While the other tells an anecdote about an emerging company’s struggles with an investor-turned-competitor:

Recently, one of my emerging company clients with a truly disruptive idea and a great management team … had been talking to a Fortune 100 company using that company’s “standard” NDA. After months of effort and collaboration, my client was ready to introduce its product at a customer conference sponsored by the Fortune 100 corporate partner. Instead, the partner introduced its own product, using my client’s trade secrets. That presented a fundamental flaw of NDAs:  in order to enforce the NDA, my client would have to sue the infringing party. And how many early stage businesses can afford to bring a lawsuit against a Fortune 100 company? Any such lawsuit, especially one alleging unscrupulous behavior on the part of the large company, would draw a quick and very expensive countersuit.

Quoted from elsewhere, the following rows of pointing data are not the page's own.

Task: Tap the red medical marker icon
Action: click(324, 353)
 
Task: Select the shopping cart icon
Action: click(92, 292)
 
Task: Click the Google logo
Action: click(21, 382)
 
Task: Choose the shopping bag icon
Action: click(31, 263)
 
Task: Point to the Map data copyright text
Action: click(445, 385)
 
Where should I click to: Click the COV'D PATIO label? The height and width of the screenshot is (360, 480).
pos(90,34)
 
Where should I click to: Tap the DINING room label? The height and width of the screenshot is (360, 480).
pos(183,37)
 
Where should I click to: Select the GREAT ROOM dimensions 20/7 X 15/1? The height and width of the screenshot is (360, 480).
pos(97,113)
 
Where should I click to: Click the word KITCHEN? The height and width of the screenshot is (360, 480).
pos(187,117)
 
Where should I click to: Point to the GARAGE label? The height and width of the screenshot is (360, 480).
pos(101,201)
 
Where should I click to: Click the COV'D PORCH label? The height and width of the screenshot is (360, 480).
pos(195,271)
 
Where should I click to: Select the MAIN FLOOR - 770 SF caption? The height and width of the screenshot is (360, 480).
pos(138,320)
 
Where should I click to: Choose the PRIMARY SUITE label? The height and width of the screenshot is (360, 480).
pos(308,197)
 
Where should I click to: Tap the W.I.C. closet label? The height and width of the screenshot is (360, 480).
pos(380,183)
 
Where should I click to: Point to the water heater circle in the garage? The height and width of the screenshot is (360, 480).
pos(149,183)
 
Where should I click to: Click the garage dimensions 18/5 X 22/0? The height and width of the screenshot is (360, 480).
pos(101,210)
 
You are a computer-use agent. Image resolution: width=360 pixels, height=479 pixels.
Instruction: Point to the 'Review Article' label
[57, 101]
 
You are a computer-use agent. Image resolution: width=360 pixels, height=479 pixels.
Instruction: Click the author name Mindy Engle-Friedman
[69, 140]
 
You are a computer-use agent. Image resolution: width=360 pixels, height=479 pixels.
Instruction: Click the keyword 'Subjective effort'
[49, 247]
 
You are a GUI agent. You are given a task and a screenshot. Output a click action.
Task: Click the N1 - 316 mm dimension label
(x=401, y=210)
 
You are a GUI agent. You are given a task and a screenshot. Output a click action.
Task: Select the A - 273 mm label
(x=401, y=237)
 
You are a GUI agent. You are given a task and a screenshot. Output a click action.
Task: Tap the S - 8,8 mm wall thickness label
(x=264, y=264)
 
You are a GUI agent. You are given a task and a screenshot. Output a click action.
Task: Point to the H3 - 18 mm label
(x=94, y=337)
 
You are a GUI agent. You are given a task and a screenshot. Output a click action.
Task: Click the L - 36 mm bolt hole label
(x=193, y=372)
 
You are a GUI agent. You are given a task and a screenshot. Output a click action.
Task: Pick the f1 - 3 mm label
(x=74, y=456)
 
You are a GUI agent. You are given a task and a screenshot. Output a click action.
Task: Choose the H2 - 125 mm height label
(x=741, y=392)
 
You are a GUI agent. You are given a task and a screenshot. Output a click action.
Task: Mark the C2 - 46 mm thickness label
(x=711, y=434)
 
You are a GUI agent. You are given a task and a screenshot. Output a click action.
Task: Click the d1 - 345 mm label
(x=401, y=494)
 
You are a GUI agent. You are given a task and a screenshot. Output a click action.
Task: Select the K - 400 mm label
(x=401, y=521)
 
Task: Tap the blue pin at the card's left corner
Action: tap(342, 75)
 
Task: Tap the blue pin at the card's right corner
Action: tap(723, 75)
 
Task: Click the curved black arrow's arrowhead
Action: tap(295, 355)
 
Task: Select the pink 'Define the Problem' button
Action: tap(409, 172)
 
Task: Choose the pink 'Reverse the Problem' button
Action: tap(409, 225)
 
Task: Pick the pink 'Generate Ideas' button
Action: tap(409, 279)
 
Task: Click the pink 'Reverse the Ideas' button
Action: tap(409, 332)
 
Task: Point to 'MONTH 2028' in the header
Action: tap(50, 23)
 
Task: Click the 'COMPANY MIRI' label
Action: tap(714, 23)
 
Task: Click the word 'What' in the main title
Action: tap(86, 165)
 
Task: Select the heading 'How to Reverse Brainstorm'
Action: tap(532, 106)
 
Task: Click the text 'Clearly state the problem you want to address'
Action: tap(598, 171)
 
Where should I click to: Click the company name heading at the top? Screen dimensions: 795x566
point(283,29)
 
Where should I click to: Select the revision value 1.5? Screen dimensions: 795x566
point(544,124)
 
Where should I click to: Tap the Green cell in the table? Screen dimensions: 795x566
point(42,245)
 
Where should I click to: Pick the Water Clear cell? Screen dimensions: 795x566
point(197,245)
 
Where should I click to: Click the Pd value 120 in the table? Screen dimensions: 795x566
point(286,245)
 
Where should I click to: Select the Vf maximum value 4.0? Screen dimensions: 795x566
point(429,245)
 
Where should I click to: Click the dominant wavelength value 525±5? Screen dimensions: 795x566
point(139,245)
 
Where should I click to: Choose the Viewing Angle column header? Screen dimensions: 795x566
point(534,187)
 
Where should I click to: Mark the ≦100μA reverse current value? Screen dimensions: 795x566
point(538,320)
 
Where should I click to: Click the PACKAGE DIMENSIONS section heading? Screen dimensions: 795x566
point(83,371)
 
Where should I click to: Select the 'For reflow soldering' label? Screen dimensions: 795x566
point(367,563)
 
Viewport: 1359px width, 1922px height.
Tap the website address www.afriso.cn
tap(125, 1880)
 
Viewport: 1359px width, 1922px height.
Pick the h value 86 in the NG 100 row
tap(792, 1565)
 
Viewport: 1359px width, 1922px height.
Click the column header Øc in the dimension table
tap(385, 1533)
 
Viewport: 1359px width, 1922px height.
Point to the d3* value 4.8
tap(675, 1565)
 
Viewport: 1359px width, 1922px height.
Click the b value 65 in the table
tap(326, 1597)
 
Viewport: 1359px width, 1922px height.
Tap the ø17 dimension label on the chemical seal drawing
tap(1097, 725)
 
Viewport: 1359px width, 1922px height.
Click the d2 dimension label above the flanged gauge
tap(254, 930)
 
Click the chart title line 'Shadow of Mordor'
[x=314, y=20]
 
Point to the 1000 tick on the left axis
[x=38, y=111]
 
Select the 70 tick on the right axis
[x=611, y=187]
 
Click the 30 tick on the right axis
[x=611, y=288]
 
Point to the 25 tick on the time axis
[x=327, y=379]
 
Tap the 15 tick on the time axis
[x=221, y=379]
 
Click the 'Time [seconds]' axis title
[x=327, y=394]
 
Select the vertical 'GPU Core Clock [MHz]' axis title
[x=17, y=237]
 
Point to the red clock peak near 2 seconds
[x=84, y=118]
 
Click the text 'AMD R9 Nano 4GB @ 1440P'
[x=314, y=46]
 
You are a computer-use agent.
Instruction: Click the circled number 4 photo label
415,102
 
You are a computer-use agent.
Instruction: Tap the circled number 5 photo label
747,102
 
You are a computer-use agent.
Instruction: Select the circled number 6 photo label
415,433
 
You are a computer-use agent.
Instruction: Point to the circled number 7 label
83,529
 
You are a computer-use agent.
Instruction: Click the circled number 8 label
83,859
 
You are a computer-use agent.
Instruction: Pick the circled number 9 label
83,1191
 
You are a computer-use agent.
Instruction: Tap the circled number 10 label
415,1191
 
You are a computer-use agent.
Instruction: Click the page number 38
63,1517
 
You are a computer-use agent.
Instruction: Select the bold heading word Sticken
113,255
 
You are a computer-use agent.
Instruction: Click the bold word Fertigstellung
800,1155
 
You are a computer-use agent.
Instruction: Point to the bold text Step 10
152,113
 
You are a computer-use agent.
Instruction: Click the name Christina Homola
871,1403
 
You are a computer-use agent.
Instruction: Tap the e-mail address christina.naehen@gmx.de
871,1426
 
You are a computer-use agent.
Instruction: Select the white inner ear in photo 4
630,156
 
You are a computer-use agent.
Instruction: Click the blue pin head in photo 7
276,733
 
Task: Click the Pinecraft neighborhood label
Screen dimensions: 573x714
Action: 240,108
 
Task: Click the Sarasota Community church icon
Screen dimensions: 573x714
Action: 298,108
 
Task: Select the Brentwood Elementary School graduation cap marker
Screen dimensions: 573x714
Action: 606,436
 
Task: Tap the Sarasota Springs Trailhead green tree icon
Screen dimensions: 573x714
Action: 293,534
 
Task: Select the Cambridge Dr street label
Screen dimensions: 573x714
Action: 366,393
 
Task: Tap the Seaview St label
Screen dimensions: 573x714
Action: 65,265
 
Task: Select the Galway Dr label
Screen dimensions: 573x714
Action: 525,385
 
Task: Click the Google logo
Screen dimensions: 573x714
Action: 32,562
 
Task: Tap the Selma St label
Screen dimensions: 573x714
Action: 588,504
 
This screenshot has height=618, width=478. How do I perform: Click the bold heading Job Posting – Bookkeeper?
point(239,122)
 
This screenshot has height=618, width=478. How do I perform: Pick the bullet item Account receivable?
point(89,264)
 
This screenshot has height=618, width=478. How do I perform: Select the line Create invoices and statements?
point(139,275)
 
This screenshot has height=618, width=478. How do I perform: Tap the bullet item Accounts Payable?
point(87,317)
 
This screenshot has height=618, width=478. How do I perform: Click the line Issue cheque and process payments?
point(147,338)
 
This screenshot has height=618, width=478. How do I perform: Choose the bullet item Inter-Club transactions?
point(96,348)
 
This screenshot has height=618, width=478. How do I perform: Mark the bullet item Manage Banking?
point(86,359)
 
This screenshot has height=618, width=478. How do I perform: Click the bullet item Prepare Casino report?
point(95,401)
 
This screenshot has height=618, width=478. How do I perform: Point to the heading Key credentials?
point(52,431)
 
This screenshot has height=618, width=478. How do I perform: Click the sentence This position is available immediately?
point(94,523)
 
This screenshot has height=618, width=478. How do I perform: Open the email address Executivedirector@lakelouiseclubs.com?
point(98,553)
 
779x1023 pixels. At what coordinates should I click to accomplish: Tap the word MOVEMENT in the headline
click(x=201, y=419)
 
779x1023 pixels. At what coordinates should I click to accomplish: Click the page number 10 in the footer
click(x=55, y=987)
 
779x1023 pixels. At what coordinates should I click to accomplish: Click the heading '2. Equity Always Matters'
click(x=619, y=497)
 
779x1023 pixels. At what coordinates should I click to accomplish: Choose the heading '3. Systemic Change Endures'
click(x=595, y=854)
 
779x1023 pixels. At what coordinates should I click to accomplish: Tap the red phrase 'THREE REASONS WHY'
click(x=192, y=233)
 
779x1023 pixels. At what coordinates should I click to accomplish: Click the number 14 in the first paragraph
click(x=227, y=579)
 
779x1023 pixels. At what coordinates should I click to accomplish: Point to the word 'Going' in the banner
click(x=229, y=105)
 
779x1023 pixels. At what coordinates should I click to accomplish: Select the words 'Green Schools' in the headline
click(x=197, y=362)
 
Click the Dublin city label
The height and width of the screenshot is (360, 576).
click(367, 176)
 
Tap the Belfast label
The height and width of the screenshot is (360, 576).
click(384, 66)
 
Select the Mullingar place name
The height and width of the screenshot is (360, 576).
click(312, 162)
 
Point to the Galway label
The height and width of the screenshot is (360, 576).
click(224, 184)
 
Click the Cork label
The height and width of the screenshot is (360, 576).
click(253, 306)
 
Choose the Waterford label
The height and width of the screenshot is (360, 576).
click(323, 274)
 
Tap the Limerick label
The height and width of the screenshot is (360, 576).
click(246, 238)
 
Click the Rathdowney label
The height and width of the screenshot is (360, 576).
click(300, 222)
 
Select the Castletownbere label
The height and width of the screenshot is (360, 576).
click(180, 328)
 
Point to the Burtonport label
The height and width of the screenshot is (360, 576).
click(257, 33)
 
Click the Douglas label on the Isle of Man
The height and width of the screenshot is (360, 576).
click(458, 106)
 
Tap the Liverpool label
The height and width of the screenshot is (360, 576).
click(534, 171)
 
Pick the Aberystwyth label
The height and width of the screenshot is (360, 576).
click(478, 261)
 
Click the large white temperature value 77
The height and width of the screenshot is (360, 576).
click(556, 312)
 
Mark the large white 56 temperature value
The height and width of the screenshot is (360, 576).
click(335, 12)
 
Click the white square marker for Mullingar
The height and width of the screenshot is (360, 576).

There’s a consensus here. Entrepreneurs cannot take their trade secrets for granted by relying on “standard” NDAs. And I’ve highlighted some of the helpful strategies to protect your trade secrets and intellectual assets:

  1. Carefully draft the NDA and follow it. Certainly, an NDA is an essential starting point. But you should not rush to the web and print the first one available. The NDA  must be your NDA, one that you understand and contributed to drafting. You’re obligated to ensure compliance with its procedures, or those seemingly “confidential” documents and conversations could become public. This could include simple things, like marking documents “confidential.” But those simple things must be done—and you need to understand your self-imposed obligations.
  2. Be discerning and somewhat coy. Consider carefully who is on the other side of the NDA and realize that you might be revealing your trade secrets to a future competitor. And don’t disclose the most critical aspects of your trade secrets when discussing or pitching your business.
  3.  Consider patents and copyrights. Though you may lose portions of your trade secret protections, you could simultaneously gain the federal protections that come with owning patents and copyrighted works.
  4. Always consider requiring non-compete agreements. Whether between  fellow business partners, employees of the venture, or independent contractors—a well-drafted agreement could prevent insider trade secret theft and compliments the NDAs nicely.

It’s unavoidable. Entrepreneurs face a fundamental fact—though likely necessary, disclosing trade secrets to third-party investors will always be a risky business. Even with a solid NDA in place. You must start thinking  beyond merely relying on the NDA, toward additional strategies for safeguarding your secrets.